Our legal team received contracts with embedded diagrams. We needed those diagrams as separate image files for documentation. Manual extraction via screenshot was tedious and low-quality.
Programmatic image extraction solved this. Here's how to pull embedded images from PDFs.
How Do I Extract Images from a PDF?
Use ExtractAllImages():
using IronPdf;
// Install via NuGet: Install-Package IronPdf
var pdf = PdfDocument.FromFile("document.pdf");
var images = pdf.ExtractAllImages();
for (int i = 0; i < images.Count; i++)
{
images[i].SaveAs($"extracted-image-{i}.png");
}
Extracts all embedded images, saves as PNG files.
Why Extract Images from PDFs?
Documentation: Reuse diagrams, charts, logos
Analysis: Process images with computer vision
Archival: Store images separately from PDFs
Content repurposing: Use images in presentations, websites
Quality recovery: Get original high-res images instead of screenshots
I extract charts from financial reports for PowerPoint presentations.
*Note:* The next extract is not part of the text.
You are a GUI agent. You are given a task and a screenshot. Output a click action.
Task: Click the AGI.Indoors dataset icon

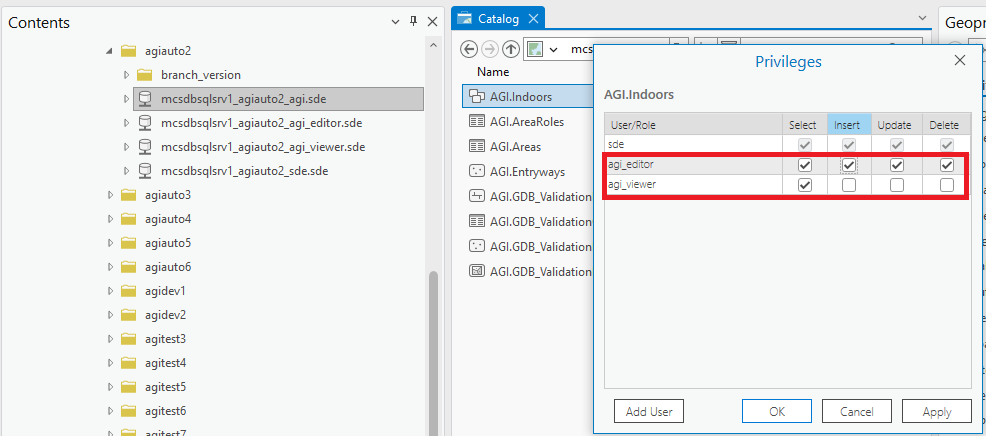[x=477, y=97]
What Image Formats Can I Extract?
PDFs embed images in various formats:
- JPEG (photos, compressed)
- PNG (graphics, transparency)
- TIFF (scanned documents)
- BMP (uncompressed bitmaps)
ExtractAllImages() returns IronSoftware.Drawing.AnyBitmap objects, which you can save as any format:
var images = pdf.ExtractAllImages();
foreach (var image in images)
{
image.SaveAs($"image-{Guid.NewGuid()}.jpg", AnyBitmap.ImageFormat.Jpeg);
}
Can I Extract from Specific Pages Only?
Yes, specify page indices:
// Extract images from page 3 only
var page2Images = pdf.ExtractImagesFromPage(2); // Zero-indexed
foreach (var img in page2Images)
{
img.SaveAs($"page3-image-{Guid.NewGuid()}.png");
}
Or loop through selected pages:
for (int pageNum = 0; pageNum < 5; pageNum++)
{
var pageImages = pdf.ExtractImagesFromPage(pageNum);
// Process images from pages 0-4
}
How Do I Handle Large PDFs?
Process page-by-page to manage memory:
for (int i = 0; i < pdf.PageCount; i++)
{
var pageImages = pdf.ExtractImagesFromPage(i);
foreach (var img in pageImages)
{
img.SaveAs($"page{i}-img{Guid.NewGuid()}.png");
img.Dispose(); // Free memory immediately
}
}
Prevents out-of-memory errors on 1000+ page documents.
Can I Get Image Metadata?
Yes, inspect dimensions and properties:
var images = pdf.ExtractAllImages();
foreach (var img in images)
{
Console.WriteLine($"Width: {img.Width}");
Console.WriteLine($"Height: {img.Height}");
Console.WriteLine($"Pixel Format: {img.Format}");
img.SaveAs($"image-{img.Width}x{img.Height}.png");
}
Use metadata to filter or categorize extracted images.
How Do I Filter Images by Size?
var images = pdf.ExtractAllImages();
var largeImages = images.Where(img => img.Width > 800 && img.Height > 600);
foreach (var img in largeImages)
{
img.SaveAs($"large-{Guid.NewGuid()}.png");
}
Ignore small icons, logos, or decorative elements.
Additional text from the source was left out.